What the exercise asks:
Scan the material for the string "agent" and copy out every line in which it occurs.

Given data:
>>>
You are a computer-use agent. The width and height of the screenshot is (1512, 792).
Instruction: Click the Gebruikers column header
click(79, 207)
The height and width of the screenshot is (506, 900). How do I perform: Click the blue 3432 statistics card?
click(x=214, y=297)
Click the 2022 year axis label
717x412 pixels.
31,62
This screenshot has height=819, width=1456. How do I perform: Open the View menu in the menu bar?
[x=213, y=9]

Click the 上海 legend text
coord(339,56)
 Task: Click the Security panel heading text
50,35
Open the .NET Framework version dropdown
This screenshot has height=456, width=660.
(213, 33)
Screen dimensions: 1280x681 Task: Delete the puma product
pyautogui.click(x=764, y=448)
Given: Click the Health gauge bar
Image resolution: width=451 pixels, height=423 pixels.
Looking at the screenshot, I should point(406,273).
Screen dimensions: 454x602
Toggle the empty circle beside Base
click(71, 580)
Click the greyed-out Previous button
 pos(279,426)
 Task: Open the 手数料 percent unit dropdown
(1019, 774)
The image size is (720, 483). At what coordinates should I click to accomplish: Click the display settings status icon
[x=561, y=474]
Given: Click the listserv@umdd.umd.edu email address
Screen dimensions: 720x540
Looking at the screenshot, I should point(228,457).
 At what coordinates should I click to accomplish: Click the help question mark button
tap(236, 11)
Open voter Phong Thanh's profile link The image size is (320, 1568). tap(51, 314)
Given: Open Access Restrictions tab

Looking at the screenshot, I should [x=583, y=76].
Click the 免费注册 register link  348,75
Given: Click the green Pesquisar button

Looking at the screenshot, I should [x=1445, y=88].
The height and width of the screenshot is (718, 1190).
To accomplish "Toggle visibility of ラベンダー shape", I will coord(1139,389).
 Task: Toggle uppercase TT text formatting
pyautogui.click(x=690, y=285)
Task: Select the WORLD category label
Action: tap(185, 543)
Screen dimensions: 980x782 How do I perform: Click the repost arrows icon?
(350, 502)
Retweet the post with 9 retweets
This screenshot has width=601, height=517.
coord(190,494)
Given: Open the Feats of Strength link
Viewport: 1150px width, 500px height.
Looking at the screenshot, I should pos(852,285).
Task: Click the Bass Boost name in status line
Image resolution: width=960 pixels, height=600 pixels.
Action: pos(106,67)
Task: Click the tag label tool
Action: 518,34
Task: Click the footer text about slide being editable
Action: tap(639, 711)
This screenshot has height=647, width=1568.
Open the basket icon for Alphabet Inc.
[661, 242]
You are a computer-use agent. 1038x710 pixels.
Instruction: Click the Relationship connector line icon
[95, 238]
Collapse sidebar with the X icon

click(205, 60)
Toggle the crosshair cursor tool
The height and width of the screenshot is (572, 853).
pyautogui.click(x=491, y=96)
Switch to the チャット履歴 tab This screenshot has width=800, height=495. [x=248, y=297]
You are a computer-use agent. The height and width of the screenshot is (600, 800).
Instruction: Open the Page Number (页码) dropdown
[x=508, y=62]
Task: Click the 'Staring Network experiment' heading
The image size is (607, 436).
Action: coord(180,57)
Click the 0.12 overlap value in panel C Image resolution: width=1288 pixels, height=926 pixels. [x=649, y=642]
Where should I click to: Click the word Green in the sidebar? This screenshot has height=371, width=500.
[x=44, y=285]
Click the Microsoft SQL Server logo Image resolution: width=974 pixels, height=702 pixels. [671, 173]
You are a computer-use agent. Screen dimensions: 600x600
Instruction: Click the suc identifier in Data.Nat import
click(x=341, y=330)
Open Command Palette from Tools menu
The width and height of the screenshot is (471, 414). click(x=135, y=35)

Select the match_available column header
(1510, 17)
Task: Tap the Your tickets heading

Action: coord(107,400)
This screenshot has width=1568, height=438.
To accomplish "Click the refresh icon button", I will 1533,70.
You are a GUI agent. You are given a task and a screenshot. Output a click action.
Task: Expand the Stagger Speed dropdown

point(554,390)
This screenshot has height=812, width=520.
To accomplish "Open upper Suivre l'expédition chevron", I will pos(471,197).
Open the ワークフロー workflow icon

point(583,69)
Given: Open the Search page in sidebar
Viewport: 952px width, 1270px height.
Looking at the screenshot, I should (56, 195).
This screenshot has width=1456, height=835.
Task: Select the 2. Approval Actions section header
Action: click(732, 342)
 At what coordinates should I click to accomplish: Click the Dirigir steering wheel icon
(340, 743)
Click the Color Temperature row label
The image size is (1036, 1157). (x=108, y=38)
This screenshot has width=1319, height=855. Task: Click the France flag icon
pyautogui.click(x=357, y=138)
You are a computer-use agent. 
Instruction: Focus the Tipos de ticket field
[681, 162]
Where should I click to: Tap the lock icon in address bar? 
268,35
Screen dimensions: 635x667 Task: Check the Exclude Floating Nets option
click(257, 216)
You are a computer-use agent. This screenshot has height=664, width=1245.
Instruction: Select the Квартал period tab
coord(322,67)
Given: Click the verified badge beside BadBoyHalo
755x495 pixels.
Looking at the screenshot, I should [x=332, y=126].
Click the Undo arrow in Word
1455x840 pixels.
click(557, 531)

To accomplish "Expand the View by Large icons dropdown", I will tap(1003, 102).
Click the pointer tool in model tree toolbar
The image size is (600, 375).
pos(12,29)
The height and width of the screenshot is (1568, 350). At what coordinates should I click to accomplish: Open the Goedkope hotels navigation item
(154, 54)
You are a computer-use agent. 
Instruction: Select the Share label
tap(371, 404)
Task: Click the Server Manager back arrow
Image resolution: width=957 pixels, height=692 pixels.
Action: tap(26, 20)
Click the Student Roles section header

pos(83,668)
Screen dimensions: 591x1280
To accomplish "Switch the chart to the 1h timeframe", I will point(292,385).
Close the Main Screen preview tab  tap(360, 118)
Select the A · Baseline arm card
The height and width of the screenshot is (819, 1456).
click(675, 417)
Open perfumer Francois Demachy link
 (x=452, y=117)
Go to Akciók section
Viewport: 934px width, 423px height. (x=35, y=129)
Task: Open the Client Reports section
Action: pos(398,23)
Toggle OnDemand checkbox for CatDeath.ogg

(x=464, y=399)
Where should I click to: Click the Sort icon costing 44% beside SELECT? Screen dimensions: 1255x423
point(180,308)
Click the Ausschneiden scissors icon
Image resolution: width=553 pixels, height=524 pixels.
<<<
Written answer:
You are a computer-use agent. The width and height of the screenshot is (1512, 792).
You are a computer-use agent. 1038x710 pixels.
You are a computer-use agent. The height and width of the screenshot is (600, 800).
You are a computer-use agent. Screen dimensions: 600x600
You are a GUI agent. You are given a task and a screenshot. Output a click action.
You are a computer-use agent. 
You are a computer-use agent. This screenshot has height=664, width=1245.
You are a computer-use agent. 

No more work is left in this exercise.